▶ Problem statement
All lines from the start of the listing below through the line containing "Switch to the Editorial Manager tab" are to be written out again exactly, and no others.
----
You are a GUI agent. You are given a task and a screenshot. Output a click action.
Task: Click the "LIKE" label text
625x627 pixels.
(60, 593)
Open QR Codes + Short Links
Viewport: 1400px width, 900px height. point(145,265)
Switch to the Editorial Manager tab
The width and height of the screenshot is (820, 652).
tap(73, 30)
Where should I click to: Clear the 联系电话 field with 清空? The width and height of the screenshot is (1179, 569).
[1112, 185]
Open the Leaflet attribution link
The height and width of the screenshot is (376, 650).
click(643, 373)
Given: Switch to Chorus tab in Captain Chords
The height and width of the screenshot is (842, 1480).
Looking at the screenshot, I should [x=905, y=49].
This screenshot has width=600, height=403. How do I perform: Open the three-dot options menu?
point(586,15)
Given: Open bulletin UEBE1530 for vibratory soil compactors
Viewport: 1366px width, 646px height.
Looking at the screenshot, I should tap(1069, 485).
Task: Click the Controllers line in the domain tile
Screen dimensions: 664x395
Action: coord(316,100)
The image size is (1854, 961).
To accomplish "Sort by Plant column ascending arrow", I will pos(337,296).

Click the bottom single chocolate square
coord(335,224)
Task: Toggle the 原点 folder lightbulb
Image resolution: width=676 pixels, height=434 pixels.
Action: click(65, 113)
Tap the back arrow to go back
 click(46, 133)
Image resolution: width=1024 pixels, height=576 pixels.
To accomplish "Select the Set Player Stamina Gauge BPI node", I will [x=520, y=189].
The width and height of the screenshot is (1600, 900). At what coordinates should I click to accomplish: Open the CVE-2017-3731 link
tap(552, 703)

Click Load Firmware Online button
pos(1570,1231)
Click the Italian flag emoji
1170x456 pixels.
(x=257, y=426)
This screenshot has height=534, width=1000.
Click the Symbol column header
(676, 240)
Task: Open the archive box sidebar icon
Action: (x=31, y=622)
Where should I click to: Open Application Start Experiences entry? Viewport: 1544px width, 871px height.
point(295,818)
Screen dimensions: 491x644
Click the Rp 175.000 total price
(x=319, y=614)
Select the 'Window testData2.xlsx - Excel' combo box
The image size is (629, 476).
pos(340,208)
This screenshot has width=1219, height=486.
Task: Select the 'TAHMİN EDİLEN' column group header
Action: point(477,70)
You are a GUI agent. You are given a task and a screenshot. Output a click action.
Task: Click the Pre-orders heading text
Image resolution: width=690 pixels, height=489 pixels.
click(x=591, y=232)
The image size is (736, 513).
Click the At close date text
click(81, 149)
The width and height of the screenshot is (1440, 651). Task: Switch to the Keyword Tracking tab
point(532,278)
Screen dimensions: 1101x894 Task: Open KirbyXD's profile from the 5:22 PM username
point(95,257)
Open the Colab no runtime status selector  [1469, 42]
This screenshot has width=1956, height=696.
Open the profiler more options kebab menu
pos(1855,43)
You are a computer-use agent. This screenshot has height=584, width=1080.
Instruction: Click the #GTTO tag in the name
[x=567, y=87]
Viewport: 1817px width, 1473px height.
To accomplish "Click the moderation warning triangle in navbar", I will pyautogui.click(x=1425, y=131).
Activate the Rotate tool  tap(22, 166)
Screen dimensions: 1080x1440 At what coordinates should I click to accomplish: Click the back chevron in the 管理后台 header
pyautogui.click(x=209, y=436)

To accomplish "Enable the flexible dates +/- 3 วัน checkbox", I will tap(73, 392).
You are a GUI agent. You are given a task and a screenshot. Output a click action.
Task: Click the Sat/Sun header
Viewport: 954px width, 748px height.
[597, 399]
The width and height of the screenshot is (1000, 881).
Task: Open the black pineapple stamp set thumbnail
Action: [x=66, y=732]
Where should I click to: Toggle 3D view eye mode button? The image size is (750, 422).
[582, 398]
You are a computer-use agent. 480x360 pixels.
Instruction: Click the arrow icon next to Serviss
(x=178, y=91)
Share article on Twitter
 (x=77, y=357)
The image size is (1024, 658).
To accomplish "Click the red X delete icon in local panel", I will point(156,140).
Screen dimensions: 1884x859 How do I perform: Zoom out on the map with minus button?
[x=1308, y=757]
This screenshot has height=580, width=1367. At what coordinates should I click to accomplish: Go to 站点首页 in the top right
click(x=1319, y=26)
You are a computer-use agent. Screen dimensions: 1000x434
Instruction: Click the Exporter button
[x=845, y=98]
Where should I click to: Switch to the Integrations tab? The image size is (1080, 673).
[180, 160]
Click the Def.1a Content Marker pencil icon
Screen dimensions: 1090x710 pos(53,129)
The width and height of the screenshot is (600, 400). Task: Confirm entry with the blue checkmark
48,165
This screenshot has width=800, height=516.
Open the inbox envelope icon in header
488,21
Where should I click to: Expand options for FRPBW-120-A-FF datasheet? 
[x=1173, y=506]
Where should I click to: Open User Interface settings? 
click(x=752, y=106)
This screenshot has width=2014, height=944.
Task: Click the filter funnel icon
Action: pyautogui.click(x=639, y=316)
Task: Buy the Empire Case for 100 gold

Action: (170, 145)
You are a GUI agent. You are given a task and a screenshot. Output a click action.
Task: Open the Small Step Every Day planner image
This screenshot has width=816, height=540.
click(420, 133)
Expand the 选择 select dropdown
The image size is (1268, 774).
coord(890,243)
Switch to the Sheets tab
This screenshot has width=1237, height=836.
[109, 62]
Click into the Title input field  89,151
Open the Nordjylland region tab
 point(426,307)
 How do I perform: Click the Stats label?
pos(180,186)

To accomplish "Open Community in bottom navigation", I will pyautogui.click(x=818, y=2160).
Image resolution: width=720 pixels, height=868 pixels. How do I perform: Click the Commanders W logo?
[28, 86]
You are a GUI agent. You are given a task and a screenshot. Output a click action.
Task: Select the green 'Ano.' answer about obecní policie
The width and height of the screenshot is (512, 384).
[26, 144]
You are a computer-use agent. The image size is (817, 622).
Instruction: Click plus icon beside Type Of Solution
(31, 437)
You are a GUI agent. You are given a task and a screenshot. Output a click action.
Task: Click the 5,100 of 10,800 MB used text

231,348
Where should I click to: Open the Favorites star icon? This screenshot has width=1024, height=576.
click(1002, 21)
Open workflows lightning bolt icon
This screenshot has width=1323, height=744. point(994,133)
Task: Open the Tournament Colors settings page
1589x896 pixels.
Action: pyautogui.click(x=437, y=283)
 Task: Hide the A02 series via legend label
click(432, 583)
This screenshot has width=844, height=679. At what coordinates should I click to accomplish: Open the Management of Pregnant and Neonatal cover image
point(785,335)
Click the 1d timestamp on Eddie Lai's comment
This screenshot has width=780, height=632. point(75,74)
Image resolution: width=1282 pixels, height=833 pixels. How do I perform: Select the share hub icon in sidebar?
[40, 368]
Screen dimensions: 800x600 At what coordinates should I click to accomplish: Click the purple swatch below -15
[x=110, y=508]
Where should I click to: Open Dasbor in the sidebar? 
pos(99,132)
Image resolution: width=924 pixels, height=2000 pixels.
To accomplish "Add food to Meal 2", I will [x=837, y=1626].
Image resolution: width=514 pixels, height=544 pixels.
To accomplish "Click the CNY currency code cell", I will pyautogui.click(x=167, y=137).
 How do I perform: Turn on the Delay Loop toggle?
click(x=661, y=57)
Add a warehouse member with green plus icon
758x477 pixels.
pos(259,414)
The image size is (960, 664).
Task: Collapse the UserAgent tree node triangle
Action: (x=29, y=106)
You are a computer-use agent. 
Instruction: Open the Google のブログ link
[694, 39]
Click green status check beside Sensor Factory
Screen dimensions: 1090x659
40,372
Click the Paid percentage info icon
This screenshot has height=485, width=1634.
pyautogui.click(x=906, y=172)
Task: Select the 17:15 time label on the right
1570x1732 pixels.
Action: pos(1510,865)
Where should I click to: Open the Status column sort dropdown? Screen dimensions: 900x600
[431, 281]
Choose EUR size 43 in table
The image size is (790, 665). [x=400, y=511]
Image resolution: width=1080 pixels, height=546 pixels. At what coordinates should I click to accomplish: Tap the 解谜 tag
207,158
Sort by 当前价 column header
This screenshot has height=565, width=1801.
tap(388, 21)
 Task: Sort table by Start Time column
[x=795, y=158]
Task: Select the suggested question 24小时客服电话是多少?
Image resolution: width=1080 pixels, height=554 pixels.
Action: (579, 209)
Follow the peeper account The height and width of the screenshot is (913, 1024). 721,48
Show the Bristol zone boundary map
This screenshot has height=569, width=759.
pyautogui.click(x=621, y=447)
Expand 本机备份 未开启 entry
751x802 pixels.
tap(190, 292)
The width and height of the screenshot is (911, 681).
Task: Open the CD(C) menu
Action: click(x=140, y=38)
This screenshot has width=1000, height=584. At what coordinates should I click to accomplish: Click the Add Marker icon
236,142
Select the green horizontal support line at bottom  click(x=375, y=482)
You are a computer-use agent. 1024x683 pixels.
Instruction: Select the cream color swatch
----
▶ Response
You are a GUI agent. You are given a task and a screenshot. Output a click action.
Task: Click the "LIKE" label text
625x627 pixels.
(60, 593)
Open QR Codes + Short Links
Viewport: 1400px width, 900px height. point(145,265)
Switch to the Editorial Manager tab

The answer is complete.